Refined-copper imports by China last month climbed 8.7 percent from October to 250,666 metric tons, according to data e-mailed by the General Administration of Customs today. Copper production fell short of demand by 55,000 tons in September, bringing the shortage for the year so far to 594,000 tons, the International Copper Study Group said yesterday.
“After yesterday’s drop, today’s price action becomes key,” Justin Froome, a broker at Marex Spectron Group in London, said by e-mail today.
Copper for delivery in three months gained 0.2 percent to $7,783.75 a ton by 10:28 a.m. on the London Metal Exchange. Copper declined 3.5 percent this week, while it’s up 2.4 percent this year. Copper for March delivery rose 0.1 percent to $3.54 a pound on the Comex in New York.
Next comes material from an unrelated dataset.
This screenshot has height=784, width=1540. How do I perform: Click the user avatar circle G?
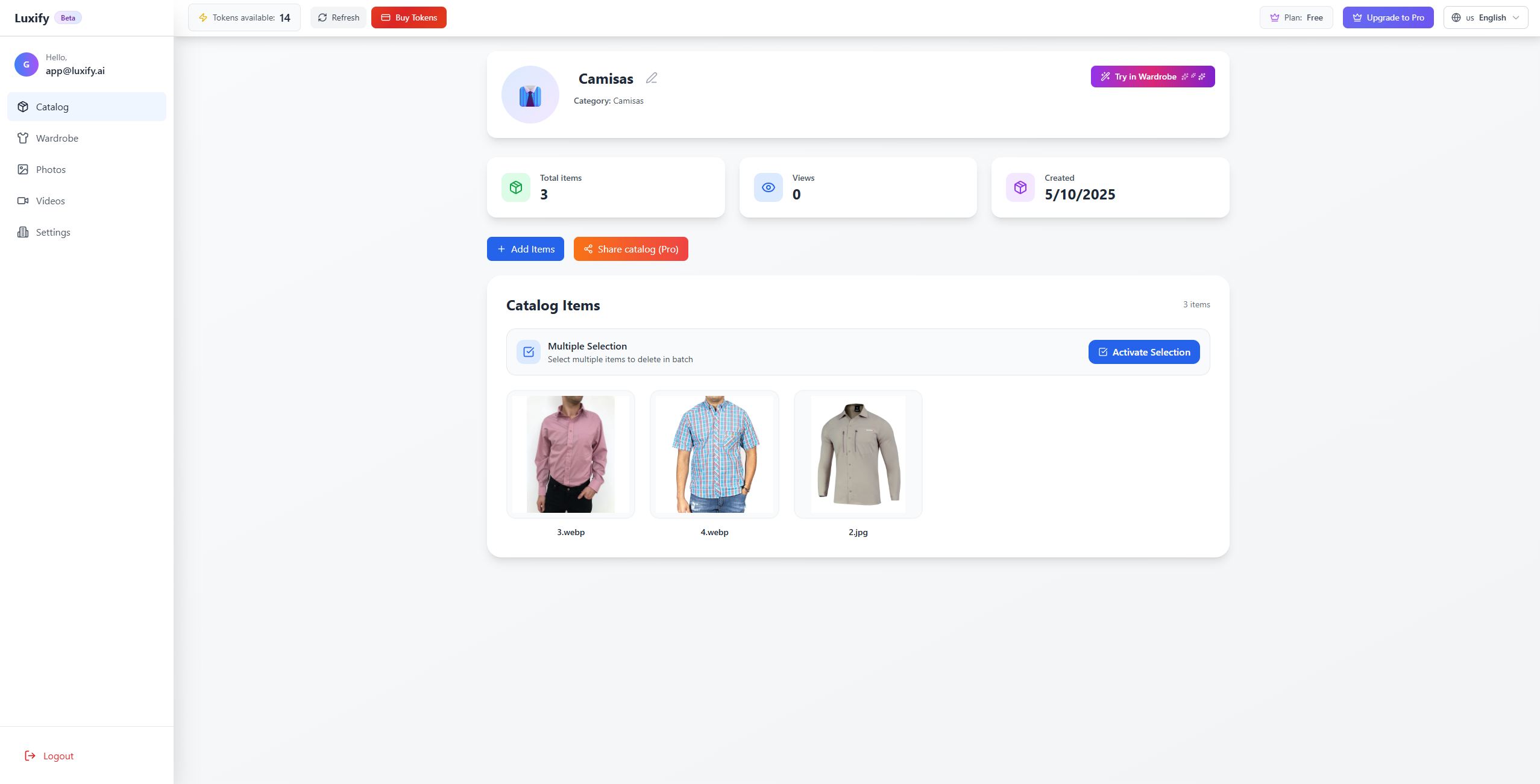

Sales of previously owned homes in the U.S., the second- biggest copper consumer, climbed to a three-year high in November, as manufacturing in the Philadelphia region unexpectedly expanded in December to an eight-month high, both beating economists’ forecast, reports showed yesterday. The Copper Development Association says construction generates about 40 percent of demand for the metal, used in pipes and wiring.
LME copper stockpiles rose for a 12th day to 312,400 tons, remaining at the highest level since February, data showed today. Inventories gained on deliveries in Busan, South Korea, bringing the advance this month to 26 percent, according to data from the LME today. Orders to take copper from LME warehouses dropped 0.1 percent to 53,225 tons.
Aluminum, nickel, lead, zinc and tin declined in London.